Defining Shelves using configuration

Configuration lets you define fields and conditions using natural, SQL-like language.

Note

An older version of defining shelves from config can be found at Defining Shelves from configuration (the old way).

Defining Shelves

Shelves are defined in configuration as dictionaries with keys and values that are Ingredient configuration definitions. A simple example (configured in yaml) looks like this.

_version: "2"
total_population:
  kind: Metric
  field: pop2000
state:
  kind: Dimension
  field: state

The _version: “2” key is necessary to trigger the new shelf behavior.

See examples for more Shelf examples.

Fields

The equivalent of the SQLAlchemy expression used in Ingredients defined in Python is field. This is a string that will be parsed into a SQLAlchemy expression using a selectable (a table, recipe or subquery used to fetch data).

Fields are defined using strings.

When used in a Metric, the field may contain aggregations. If not aggregation is provided, the entire field string will be wrapped in a sum().
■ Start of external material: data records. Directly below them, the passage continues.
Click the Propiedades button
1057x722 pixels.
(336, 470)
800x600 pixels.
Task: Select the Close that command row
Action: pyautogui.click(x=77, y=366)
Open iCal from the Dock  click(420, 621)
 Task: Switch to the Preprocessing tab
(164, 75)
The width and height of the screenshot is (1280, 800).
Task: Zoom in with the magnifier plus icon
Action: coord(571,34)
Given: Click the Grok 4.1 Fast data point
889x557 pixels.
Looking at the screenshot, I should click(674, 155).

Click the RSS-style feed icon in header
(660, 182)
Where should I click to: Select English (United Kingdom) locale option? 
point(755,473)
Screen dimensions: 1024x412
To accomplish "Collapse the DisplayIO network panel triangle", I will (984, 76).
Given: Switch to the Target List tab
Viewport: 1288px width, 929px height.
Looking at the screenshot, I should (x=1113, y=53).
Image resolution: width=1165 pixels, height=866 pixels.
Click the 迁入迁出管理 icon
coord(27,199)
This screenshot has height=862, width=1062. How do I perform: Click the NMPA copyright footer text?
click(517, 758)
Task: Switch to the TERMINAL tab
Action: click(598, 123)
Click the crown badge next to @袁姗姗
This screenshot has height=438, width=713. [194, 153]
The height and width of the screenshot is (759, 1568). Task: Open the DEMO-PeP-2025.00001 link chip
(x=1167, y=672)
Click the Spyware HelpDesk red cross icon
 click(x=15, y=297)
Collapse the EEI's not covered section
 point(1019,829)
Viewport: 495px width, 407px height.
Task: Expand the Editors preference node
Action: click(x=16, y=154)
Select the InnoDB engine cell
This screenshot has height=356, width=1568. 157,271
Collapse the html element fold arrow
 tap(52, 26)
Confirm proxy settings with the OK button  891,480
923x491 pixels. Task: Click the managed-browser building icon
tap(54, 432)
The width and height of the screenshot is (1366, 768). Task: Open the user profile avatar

When used in a Dimension, fields must not contain aggregations. An BadIngredient exception will be raised if you define a field this way.

Here are some examples of non-aggregated fields that you could use in a Dimension.

Sample non-aggregated fields in Dimensions

Description

Definition

Use the column student_name in your selectable.

student:
    kind: Dimension
    field: student_name

Use the column student_name in your selectable as the value for the field and uses the student_id column as the id.

student:
    kind: Dimension
    field: student_name
    id_field: student_id

Concatenate the student first and last names as the value for the field and uses the student_id column as the id.

student:
    kind: Dimension
    field: 'student_first_name + " " + student_last_name'
    id_field: student_id

Here’s an example of some aggregated fields that you could use in metrics

Sample aggregated fields in Metrics

Description

Definition

Count the number of rows in your data

count:
    kind: Metric
    field: count(*)

Count the number of distinct student names.

student_cnt:
    kind: Metric
    field: count_distinct(student_name)

Sum the value in the sales column in your selectable.

total_sales:
    kind: Metric
    field: sum(sales)

Sum the value in the sales column and subtract the sum of expenses in your selectable.

profit:
    kind: Metric
    field: sum(sales) - sum(expenses)

Aggregations are written function-style like sum(sales). The following aggregations are available:

  • sum(<field>)

  • min(<field>)

  • max(<field>)

  • avg(<field>)

  • count(<field>)

  • count_distinct(<field>)

  • month(<field>) (round to the nearest month for dates)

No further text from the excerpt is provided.